En Mandchourie, depuis le début de l’occupation, des mouvements de résistance s’étaient manifestés. Après 1937, on compte une douzaine d’armées en lutte contre l’envahisseur, et, parmi elles, celle de l’actuel chef d’État de la Corée du Nord, le maréchal Kim Il-sŏmg. Les communistes sont surtout implantés dans le Sud, au Liaoning (Leao-ning).

À la fin des hostilités, aussitôt après la capitulation japonaise, le partage entre nationalistes et communistes prend des allures de course de vitesse. Cependant, la reddition ne s’effectue pas au profit des troupes chinoises, mais à celui des troupes russes, qui ont déclaré la guerre au Japon le 8 août 1945 et ont occupé toute la Mandchourie.

L’armée soviétique n’empêche pas l’infiltration des troupes communistes commandées par Lin Biao* (Lin Piao). En novembre 1945, 130 000 rouges ont pris position dans le Nord-Est. Mais les installations industrielles et les villes ne passent pas aux mains des communistes chinois. Les grands complexes installés par les Japonais sont démontés par les occupants et transportés par le Transsibérien en territoire soviétique. De même, l’or des banques mandchoues est considéré comme butin de guerre par le maréchal Malinovski*, qui commande l’armée soviétique.

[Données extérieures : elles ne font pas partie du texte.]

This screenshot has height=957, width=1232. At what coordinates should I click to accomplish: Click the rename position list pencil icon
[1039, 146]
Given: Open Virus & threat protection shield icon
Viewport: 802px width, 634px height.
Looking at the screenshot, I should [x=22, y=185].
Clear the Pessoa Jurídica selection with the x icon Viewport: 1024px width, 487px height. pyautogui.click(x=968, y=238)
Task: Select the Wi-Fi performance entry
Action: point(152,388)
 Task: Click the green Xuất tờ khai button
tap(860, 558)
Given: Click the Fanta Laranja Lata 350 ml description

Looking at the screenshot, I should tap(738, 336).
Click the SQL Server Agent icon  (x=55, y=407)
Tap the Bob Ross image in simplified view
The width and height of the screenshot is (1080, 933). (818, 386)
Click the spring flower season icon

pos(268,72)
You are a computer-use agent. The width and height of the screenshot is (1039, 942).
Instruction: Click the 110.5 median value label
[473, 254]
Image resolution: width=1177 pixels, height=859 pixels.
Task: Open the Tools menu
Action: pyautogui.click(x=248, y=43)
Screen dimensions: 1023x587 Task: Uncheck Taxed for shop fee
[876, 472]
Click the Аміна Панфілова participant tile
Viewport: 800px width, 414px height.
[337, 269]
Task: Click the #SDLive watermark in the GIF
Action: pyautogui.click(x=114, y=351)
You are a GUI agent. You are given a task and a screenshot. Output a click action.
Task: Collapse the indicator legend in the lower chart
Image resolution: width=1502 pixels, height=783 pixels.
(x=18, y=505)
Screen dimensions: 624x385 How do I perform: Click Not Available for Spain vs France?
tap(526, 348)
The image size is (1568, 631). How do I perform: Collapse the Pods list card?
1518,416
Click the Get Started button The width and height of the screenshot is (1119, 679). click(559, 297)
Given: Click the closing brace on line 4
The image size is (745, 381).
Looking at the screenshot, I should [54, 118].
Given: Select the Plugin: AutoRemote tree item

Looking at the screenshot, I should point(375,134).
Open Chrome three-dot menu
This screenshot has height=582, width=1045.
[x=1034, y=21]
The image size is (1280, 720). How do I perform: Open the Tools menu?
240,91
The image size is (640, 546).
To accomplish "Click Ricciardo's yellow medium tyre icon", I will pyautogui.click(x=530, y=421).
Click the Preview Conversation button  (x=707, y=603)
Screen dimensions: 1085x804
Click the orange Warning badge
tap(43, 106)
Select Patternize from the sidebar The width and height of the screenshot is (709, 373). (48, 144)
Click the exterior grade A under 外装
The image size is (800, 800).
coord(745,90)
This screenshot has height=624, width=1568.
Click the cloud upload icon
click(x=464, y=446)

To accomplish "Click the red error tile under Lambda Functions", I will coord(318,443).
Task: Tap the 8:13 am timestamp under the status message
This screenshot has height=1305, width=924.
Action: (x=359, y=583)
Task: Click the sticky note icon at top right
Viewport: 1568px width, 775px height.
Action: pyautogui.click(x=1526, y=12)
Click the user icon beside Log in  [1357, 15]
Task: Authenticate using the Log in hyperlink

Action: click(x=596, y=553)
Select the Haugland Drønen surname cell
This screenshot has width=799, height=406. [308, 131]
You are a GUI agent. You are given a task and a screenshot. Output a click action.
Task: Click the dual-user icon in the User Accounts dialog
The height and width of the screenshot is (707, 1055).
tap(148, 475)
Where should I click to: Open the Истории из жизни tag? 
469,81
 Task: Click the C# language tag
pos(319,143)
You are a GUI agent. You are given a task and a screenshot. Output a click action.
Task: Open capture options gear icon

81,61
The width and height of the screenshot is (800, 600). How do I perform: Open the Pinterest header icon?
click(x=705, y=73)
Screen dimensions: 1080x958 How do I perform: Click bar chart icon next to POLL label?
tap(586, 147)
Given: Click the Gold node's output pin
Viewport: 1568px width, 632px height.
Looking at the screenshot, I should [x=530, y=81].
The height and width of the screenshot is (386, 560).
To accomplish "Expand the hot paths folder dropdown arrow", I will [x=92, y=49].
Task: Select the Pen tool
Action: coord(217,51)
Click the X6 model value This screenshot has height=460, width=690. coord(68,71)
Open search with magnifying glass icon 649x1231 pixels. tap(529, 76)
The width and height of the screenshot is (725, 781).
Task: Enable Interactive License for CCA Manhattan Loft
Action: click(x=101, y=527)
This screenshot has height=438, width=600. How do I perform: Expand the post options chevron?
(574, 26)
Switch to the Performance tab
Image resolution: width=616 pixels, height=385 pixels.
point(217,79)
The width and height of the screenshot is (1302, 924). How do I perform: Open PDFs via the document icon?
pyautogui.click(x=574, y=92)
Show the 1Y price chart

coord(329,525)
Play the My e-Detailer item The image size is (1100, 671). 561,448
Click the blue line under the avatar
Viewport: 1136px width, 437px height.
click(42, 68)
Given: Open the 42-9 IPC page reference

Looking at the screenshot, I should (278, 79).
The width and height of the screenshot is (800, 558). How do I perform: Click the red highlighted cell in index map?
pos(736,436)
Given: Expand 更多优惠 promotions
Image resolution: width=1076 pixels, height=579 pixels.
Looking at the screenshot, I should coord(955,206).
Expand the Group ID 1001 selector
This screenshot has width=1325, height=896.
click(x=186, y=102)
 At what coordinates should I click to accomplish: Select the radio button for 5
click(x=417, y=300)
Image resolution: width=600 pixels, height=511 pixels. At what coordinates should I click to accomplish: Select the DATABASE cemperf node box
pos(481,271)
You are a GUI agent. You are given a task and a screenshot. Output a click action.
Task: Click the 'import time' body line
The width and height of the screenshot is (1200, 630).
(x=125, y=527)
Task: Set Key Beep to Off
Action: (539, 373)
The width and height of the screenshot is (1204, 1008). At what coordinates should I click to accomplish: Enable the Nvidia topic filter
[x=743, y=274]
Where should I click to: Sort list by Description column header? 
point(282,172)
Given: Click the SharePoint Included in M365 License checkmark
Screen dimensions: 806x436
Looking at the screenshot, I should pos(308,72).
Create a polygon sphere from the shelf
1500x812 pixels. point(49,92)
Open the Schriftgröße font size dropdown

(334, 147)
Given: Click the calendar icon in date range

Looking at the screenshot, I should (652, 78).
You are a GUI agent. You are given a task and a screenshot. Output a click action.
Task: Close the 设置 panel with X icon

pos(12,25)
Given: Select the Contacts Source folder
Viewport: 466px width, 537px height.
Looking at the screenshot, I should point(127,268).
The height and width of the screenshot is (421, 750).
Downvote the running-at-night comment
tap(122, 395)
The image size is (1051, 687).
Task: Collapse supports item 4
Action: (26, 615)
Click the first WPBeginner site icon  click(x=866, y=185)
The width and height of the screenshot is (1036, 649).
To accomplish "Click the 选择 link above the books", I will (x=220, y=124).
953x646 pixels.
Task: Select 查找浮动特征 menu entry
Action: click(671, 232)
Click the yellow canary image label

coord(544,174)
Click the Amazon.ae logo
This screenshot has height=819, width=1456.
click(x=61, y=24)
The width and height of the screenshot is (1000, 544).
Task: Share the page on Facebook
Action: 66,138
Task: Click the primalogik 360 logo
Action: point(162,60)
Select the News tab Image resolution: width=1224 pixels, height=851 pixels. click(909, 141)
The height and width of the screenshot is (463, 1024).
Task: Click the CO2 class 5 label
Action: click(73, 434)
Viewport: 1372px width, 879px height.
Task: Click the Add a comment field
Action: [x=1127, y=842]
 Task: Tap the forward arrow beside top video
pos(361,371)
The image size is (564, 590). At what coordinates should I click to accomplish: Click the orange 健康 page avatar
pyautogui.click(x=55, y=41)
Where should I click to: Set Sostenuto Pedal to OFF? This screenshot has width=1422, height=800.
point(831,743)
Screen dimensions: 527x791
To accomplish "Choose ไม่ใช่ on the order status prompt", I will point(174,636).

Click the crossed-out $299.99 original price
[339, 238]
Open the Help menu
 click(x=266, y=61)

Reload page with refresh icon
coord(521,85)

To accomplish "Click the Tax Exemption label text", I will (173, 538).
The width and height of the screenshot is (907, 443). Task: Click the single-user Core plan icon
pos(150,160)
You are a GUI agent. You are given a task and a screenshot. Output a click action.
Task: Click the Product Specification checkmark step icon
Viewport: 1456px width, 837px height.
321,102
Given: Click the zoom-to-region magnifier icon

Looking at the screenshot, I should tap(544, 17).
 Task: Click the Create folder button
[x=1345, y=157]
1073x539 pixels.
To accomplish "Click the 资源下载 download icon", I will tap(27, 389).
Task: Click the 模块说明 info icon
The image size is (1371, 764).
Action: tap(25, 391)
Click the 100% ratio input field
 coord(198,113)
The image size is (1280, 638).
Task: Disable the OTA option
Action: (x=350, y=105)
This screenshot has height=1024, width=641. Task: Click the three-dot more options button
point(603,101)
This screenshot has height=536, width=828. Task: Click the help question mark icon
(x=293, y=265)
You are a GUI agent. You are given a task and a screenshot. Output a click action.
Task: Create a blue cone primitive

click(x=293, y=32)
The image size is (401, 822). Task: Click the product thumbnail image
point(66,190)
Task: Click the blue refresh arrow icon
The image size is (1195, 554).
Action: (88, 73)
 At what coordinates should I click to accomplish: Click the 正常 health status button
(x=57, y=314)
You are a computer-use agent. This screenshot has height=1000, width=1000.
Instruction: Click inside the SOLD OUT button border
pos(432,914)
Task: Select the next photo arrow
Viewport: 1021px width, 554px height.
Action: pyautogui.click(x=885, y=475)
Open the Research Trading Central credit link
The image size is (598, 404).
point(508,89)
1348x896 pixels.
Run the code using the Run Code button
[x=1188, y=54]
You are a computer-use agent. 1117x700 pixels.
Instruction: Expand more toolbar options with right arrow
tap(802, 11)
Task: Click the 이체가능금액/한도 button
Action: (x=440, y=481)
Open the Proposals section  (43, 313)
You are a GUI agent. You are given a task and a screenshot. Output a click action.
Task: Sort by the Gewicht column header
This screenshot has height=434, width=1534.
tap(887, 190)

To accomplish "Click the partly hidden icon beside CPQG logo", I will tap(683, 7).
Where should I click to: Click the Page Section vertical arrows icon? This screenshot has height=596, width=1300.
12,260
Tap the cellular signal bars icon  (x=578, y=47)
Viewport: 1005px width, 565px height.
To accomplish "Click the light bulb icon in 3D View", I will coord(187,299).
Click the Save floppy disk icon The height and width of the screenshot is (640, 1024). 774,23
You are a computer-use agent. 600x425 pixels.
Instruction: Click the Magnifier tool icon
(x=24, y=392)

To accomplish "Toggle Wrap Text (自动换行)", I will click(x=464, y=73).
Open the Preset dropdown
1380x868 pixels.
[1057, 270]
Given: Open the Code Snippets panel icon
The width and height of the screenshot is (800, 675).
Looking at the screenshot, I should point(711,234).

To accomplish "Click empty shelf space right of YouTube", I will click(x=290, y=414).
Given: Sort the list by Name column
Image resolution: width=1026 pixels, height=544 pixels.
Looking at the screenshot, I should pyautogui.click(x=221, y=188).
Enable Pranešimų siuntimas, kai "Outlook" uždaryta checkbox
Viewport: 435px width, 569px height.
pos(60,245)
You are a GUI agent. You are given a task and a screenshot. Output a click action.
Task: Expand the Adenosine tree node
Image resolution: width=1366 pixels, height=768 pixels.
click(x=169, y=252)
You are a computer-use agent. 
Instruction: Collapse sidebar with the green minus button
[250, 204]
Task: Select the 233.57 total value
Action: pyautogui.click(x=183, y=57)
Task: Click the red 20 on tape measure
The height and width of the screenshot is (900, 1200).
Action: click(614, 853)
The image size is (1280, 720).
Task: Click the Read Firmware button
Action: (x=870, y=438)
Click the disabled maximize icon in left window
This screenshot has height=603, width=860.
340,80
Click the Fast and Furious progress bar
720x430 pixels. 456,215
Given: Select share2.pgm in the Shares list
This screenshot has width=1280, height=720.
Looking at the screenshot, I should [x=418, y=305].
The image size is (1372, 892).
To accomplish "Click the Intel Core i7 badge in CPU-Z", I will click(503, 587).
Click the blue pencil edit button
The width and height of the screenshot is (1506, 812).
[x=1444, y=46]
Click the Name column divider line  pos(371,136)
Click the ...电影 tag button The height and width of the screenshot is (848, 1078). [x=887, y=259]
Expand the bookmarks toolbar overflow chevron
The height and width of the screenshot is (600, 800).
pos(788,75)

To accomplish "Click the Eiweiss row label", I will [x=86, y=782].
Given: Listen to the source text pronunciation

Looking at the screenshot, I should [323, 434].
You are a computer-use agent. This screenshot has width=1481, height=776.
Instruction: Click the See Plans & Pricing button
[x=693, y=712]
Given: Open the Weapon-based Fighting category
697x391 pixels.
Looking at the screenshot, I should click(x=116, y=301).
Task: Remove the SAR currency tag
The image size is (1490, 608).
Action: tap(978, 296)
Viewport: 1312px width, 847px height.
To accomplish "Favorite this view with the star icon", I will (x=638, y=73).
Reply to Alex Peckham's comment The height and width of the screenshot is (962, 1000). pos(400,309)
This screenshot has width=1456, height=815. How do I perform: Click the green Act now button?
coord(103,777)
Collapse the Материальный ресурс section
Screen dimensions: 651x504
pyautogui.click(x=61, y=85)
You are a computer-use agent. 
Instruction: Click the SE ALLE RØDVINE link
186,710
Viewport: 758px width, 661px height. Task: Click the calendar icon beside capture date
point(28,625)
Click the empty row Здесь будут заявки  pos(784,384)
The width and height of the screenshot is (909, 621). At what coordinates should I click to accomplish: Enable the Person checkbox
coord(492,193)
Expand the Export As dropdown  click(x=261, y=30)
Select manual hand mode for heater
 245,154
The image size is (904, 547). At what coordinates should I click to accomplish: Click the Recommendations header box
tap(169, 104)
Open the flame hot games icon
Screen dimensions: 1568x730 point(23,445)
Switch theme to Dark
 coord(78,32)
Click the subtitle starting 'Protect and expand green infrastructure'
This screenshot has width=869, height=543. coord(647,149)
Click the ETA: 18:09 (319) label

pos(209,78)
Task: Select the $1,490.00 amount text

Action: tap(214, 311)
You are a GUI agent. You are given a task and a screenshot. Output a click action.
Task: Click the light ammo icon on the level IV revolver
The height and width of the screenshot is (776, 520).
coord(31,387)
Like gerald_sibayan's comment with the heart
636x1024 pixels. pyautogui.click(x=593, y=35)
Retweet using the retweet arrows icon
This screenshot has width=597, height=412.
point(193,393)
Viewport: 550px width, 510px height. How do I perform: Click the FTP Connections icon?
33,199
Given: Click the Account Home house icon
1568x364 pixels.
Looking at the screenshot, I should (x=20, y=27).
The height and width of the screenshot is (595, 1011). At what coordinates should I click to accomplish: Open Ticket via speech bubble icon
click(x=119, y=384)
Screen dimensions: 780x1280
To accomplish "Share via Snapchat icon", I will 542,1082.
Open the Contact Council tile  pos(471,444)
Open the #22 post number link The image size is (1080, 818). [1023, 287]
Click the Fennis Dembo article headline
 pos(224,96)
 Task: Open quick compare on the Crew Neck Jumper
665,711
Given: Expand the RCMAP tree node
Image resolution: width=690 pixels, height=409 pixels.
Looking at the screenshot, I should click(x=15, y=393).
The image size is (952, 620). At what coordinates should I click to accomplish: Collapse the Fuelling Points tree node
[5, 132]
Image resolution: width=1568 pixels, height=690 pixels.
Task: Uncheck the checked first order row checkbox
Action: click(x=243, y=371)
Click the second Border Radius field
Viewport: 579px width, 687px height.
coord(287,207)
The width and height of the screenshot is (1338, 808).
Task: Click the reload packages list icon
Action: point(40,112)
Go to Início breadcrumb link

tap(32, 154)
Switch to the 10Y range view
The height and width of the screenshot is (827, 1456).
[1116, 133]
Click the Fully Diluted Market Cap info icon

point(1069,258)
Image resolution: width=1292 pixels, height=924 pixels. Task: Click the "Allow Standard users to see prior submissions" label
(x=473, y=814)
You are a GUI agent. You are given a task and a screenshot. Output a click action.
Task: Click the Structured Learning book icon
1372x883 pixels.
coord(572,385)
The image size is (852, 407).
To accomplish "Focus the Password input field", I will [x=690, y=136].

Les nationalistes demandent aux Russes de différer l’évacuation de la Mandchourie pour éviter que les communistes ne s’emparent des villes, ce qui est accordé. Les armées de Jiang Jieshi prennent alors position dans les principaux centres du Nord-Est. Celles de Lin Biao s’établissent dans les campagnes.

Après la parodie de négociation entre les deux camps, les armées du Guomindang se répandent sur l’ensemble de la Mandchourie (été 1946 - printemps 1947). Ce déploiement spectaculaire se retournera bientôt contre les nationalistes, dont les forces sont trop disséminées.

C’est justement par la Mandchourie que les communistes commencent leur contre-offensive. Les attaques de Lin Biao, conjuguées avec les sabotages des lignes de chemin de fer, permettent d’isoler, puis de prendre les grands centres industriels.